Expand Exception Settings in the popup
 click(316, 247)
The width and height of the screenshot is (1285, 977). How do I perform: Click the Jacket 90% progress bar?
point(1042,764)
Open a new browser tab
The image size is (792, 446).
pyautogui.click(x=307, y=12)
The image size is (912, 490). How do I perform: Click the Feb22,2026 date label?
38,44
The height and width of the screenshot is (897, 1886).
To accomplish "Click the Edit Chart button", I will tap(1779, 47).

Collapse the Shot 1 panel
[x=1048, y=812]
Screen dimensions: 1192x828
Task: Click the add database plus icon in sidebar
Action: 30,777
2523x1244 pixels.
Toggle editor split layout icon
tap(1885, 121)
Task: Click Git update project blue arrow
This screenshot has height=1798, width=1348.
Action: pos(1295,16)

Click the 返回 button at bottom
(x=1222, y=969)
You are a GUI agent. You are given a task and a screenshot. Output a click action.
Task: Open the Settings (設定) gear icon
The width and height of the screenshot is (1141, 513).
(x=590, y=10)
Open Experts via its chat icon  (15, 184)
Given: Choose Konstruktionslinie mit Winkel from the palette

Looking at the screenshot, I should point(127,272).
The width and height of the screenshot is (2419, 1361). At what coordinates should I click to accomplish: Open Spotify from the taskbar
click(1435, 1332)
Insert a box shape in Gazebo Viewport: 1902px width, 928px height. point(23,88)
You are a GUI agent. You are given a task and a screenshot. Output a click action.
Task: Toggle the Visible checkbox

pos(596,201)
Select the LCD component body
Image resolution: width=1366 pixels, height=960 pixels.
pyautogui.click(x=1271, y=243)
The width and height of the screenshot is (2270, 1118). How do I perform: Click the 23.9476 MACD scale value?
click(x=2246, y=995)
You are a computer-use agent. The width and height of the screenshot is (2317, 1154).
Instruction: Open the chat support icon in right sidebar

________________________

# Task prompt:
Whenever a line above includes "chat", copy it in full.

# Problem solution:
Open Experts via its chat icon  (15, 184)
Instruction: Open the chat support icon in right sidebar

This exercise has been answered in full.